Why Multiple Accounts?
A single AWS account works fine for small projects, but it becomes a liability as you grow. Everything shares the same IAM namespace, the same service quotas, and the same blast radius. A misconfigured IAM policy in development can affect production. A runaway process can exhaust quotas for the entire organization.
Multiple accounts provide hard boundaries. Each account has its own IAM, its own quotas, and its own billing. A security incident in one account doesn't automatically compromise others. Cost allocation becomes trivial—just look at the account's bill.
Common Account Structures
Environment-Based (Most Common)
Separate accounts for development, staging, and production. Simple to understand, clear cost attribution, and prevents dev mistakes from affecting prod.
Example: dev-account, staging-account, prod-account
Workload-Based
Separate accounts per application or service. Useful when different teams own different workloads, or when workloads have different compliance requirements.
Example: payments-prod, inventory-prod, analytics-prod
Tenant-Based (Multi-Tenant SaaS)
Separate accounts per customer for maximum isolation. Required by some enterprise customers and compliance frameworks. Higher operational overhead but strongest security boundaries.
Example: customer-acme-prod, customer-globex-prod
Essential Accounts
Beyond workload accounts, most organizations need several foundational accounts:
Management Account
The root of your AWS Organization. Contains Organizations configuration, SCPs, and consolidated billing. Keep workloads out of this account—it's too privileged.
Security/Audit Account
Centralized CloudTrail logs, GuardDuty findings, Security Hub aggregation. Read-only access to other accounts for security team. Locked down—only security personnel have access.
Log Archive Account
Long-term storage for CloudTrail, VPC Flow Logs, and application logs. S3 bucket policies prevent deletion. Separate from security account for defense in depth.
Shared Services Account
Central resources used by multiple accounts: Transit Gateway, shared VPCs, CI/CD pipelines, container registries. Reduces duplication and simplifies networking.
Service Control Policies (SCPs)
SCPs are guardrails that limit what actions can be taken in member accounts, regardless of IAM permissions. They're your safety net against misconfigurations and compromised credentials.
Common SCP patterns:
- Deny region access — Restrict workloads to approved regions (us-east-1, us-west-2) to simplify compliance and reduce attack surface.

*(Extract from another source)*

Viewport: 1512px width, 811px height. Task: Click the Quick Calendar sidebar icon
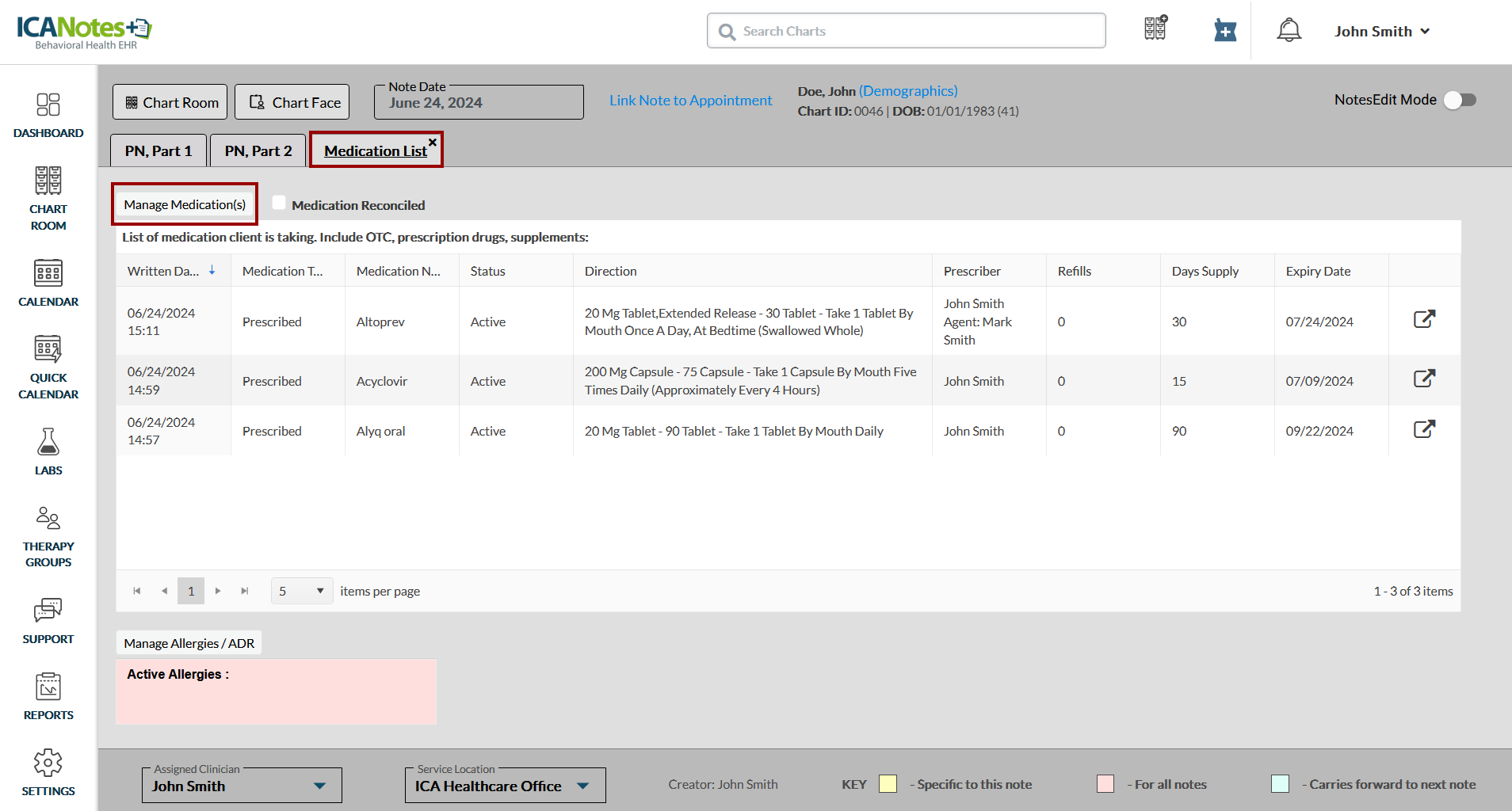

- Require encryption — Deny creation of unencrypted S3 buckets, EBS volumes, and RDS instances.
- Protect security services — Prevent disabling CloudTrail, GuardDuty, or Config in member accounts.
- Restrict root user — Deny all actions by root user except specific break-glass scenarios.

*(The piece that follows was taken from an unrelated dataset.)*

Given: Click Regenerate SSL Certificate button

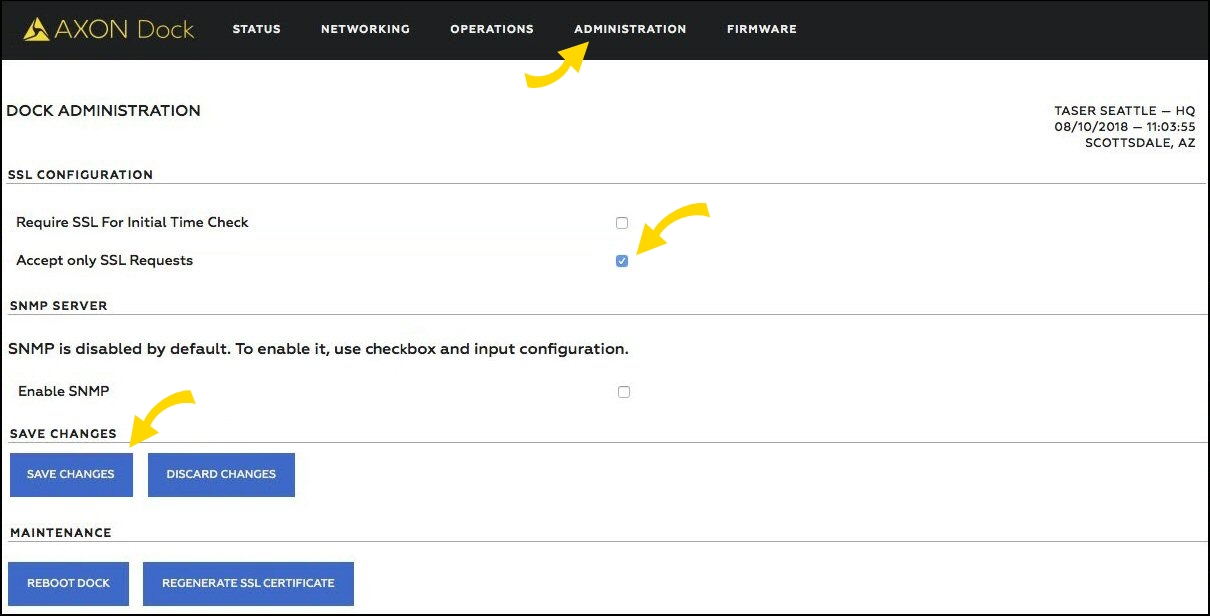Looking at the screenshot, I should (248, 583).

- Limit expensive services — Prevent accidental use of costly services in dev accounts.
Cross-Account Access Patterns
With multiple accounts, you need secure ways to access resources across boundaries:
IAM Role Assumption
Create roles in target accounts that can be assumed by principals in source accounts. Use external IDs for third-party access. This is the standard pattern for most cross-account scenarios.
Resource-Based Policies
S3 buckets, KMS keys, and some other resources support policies that grant access to other accounts directly. Simpler than role assumption for specific resources.
AWS RAM (Resource Access Manager)
Share resources like Transit Gateway attachments, subnets, and License Manager configurations across accounts without copying them.
Control Tower vs. DIY
AWS Control Tower provides a pre-built landing zone with account factory, guardrails, and dashboards. It's a good starting point for organizations new to multi-account, but it's opinionated and can be limiting.

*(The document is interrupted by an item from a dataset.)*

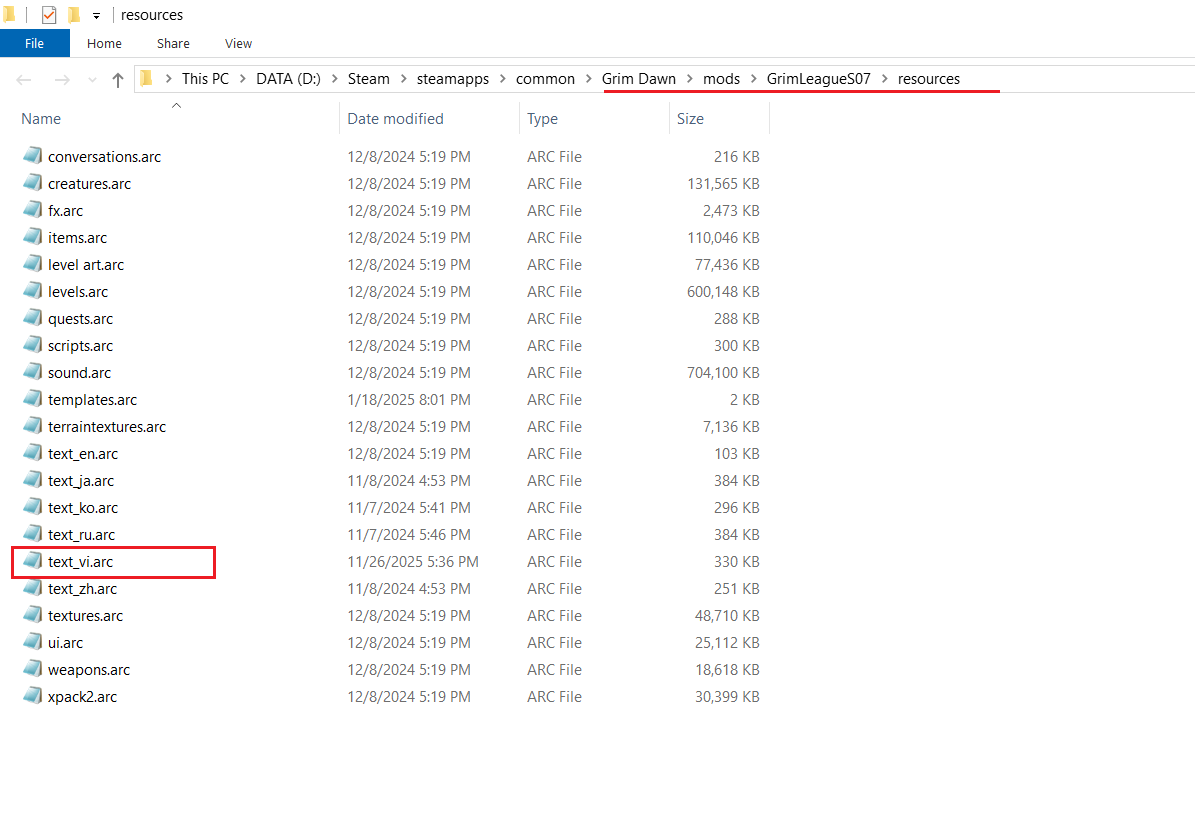Expand Recent locations dropdown arrow
The image size is (1195, 828).
(90, 80)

For organizations with specific requirements or existing infrastructure, building your own landing zone with CDK or Terraform gives more flexibility. The trade-off is more upfront work and ongoing maintenance. I typically recommend Control Tower for greenfield projects and custom solutions when you're migrating existing infrastructure or have unusual requirements.
Common Pitfalls
- Too many accounts too fast — Start with the essentials (management, security, log archive, one per environment). Add more as you identify clear needs.
- Inconsistent tagging — Without consistent tags across accounts, cost allocation and resource management become painful. Enforce tagging policies early.
- Manual account provisioning — Use Account Factory (Control Tower) or CDK/Terraform to provision accounts consistently. Manual setup leads to drift.
- Overly permissive cross-account roles — Cross-account roles should follow least privilege. Don't create admin roles just because it's easier.
- Forgetting networking — Multiple accounts need a networking strategy. Transit Gateway, VPC peering, or PrivateLink—plan this before you have 20 accounts that can't talk to each other.